Admito que eu não gosto tanto deste quanto de Todo Mundo Quase Morto, visto que não sou tão chegado no gênero policial quanto no cinema Z. Mas depois de assistir por mais algumas vezes, ele cresceu no meu conceito. Talvez ele tivesse a carga de suceder justamente um filme excelente seguindo uma fórmula parecida, o que é caminho aberto para um peso a mais e para comparações diretas. Mas visto sem se focar nessa ótica, pode funcionar melhor já de primeira.

UMA NOITE ÉPICA DE CERVEJA E INVASORES DE OUTRO PLANETA

Heróis de Ressaca fecha a trilogia com um nome bem idiota em português para The World’s End, que no original significa não só o literal fim do mundo que a invasão alienígena do filme pode acarretar, como é também o nome do último pub na jornada dos protagonistas, e essa sim é a parte mais importante.

O longa talvez tenha a história mais humana das três, ainda que ele seja também o mais exagerado quando o elemento fantástico entra em ação. Simon Pegg é o sujeito que reúne seu grupo de amigos da adolescência (do qual Nick Frost faz parte) e os leva de volta à cidade natal deles para completar uma tarefa que eles não conseguiram fazer na juventude: concluir uma via sacra pelos 12 bares da cidade, tomando pelo menos uma breja em cada um deles.
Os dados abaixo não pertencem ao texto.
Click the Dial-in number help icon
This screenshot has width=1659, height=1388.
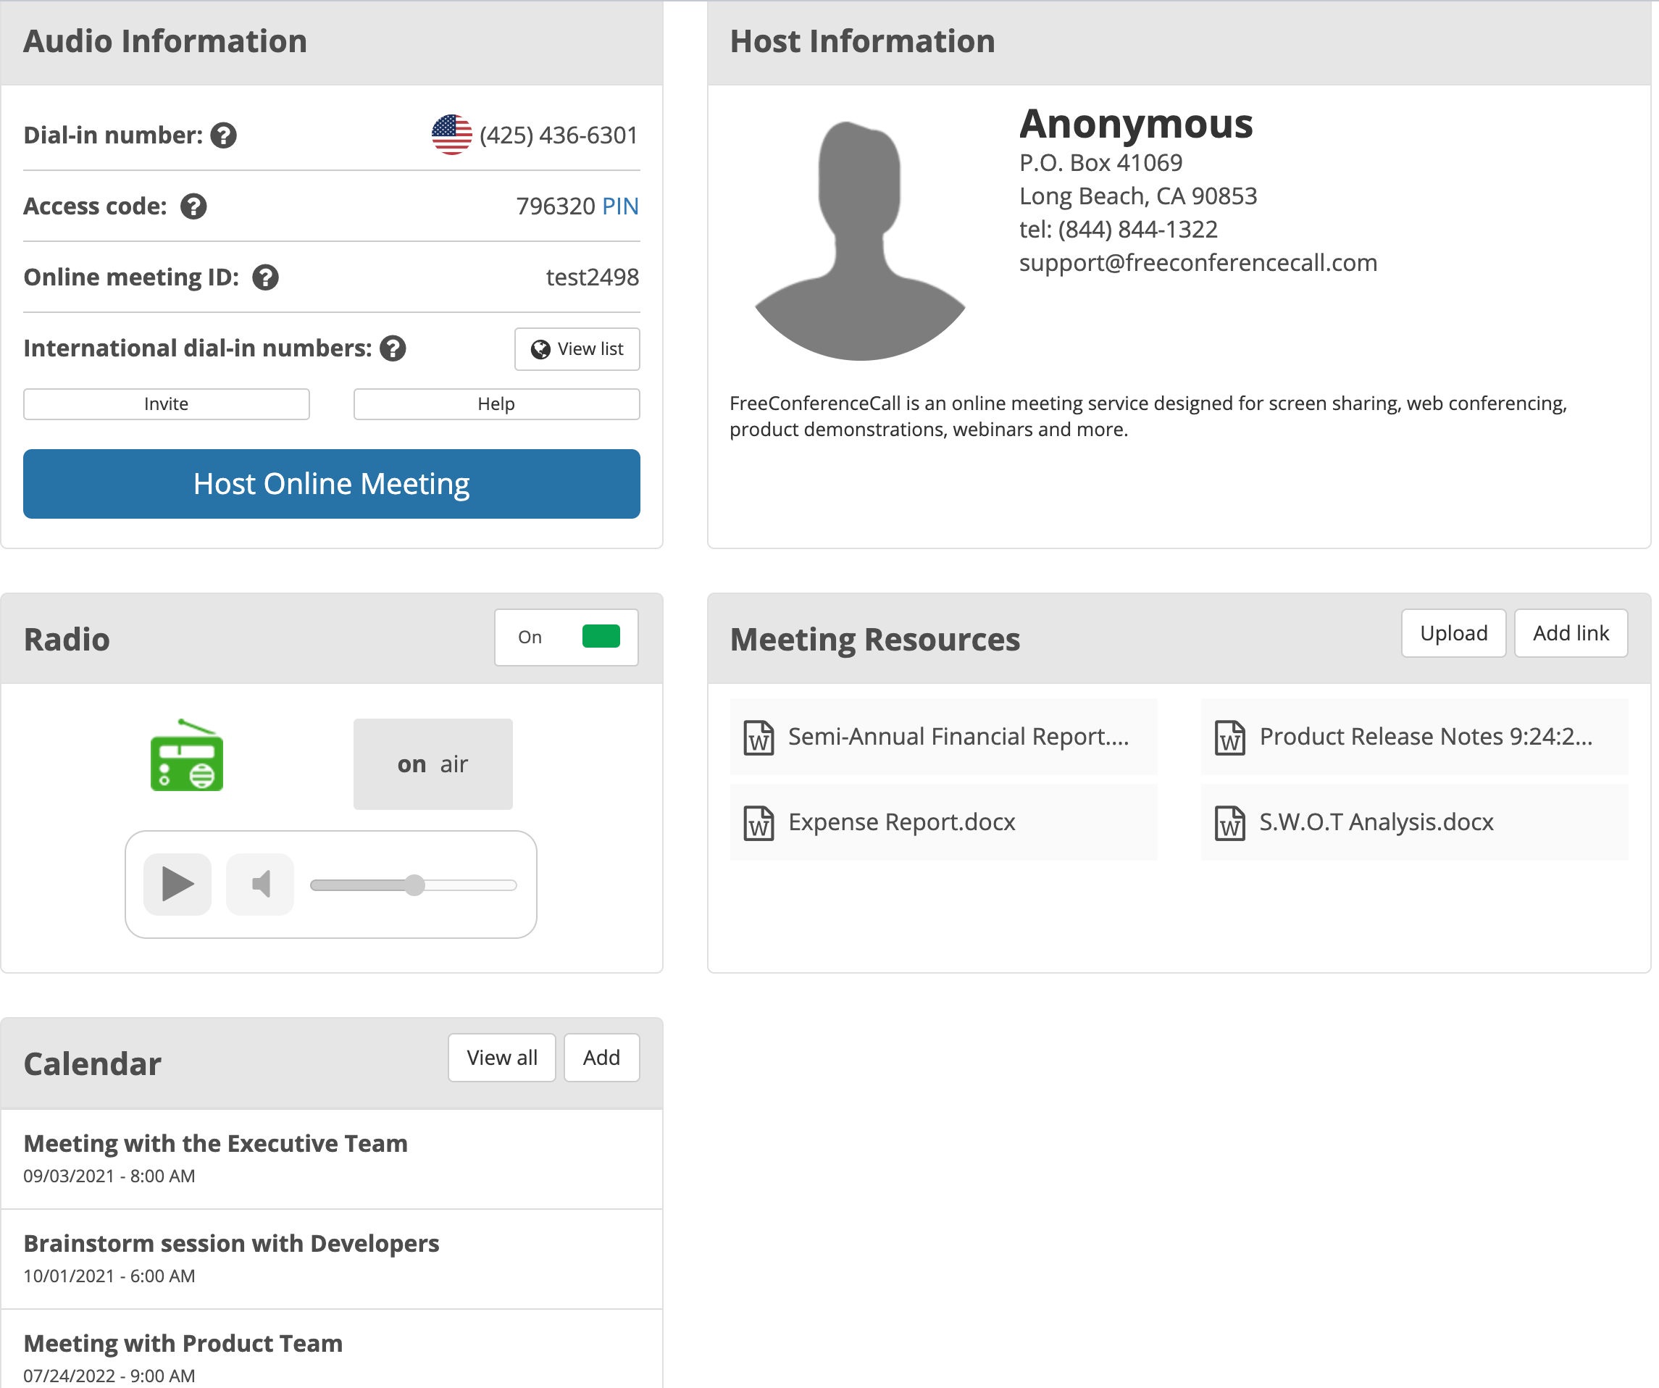point(224,135)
O problema é que eles acabam descobrindo que o lugar é palco de uma bizarra invasão alienígena, e muitos moradores locais foram substituídos por cópias perfeitas, porém de comportamento estranho, e eles querem que a patota faça parte dessa nova organização, por bem ou por mal.

Simon Pegg e Nick Frost
A dupla de Heróis de Ressaca curtindo a vida adoidado.

Esta produção brinca com o gênero dos filmes de ficção científica sobre invasões alienígenas. Mais especificamente aquele tipo que acontece na maciota, e quando você vê, já está cercado por inimigos que tomaram o lugar das pessoas de verdade, gerando um grande clima de paranoia. Tipo Invasores de Corpos.
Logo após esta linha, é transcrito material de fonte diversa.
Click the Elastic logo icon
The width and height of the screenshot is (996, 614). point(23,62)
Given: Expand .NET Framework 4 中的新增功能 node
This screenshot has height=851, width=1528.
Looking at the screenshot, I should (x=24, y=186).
Contudo, este é o que acho o mais problemático, pois seu primeiro ato é tão bom que considero totalmente desnecessário esse elemento sobrenatural que entra depois. Se fosse centrado só na trama humana sobre um grupo de amigos que cresceu e se ajustou bem à vida adulta comum, enquanto aquele que era “o cara” na adolescência teve seu pico justamente ali, se recusando a crescer e abandonar as boas memórias (o que faz com que ele queira reviver os dias de glória depois de velho), seria excelente.

Eu acho que a história perde muito do interesse quando entra a trama da invasão, embora ele continue sim bastante engraçado e até num tom muito mais épico que os anteriores, provavelmente para tirar um sarro com o fato de que o final de uma trilogia tem sempre de tentar ser apoteótico. Seja como for, o filme é legal, mas eu o acho desequilibrado por conta da disparidade da qualidade da história entre os amigos e a trama da invasão.

DÁ-ME UM CORNETTO!

Infelizmente, nenhum dos três foi lançado em nossos cinemas. Todos eles foram direto para o mercado de home video, e vira e mexe todos passam com uma boa frequência nos mais variados canais a cabo. Além, claro, de serem encontrados facilmente numa rápida ida à Argentina.

Para quem já viu, vale a reassistida, ganhando pontos bônus se for numa maratona com os três um depois do outro. Para quem não viu, fica a recomendação. Não são trabalhos perfeitos, longe disso, mas possuem o fino do humor inglês e muitas brincadeiras com os gêneros abordados, tudo com o maior carinho, numa grande brincadeira estilística para agradar qualquer fã dos referidos estilos de filmes. E não é disso que gostamos? Eu acredito que sim!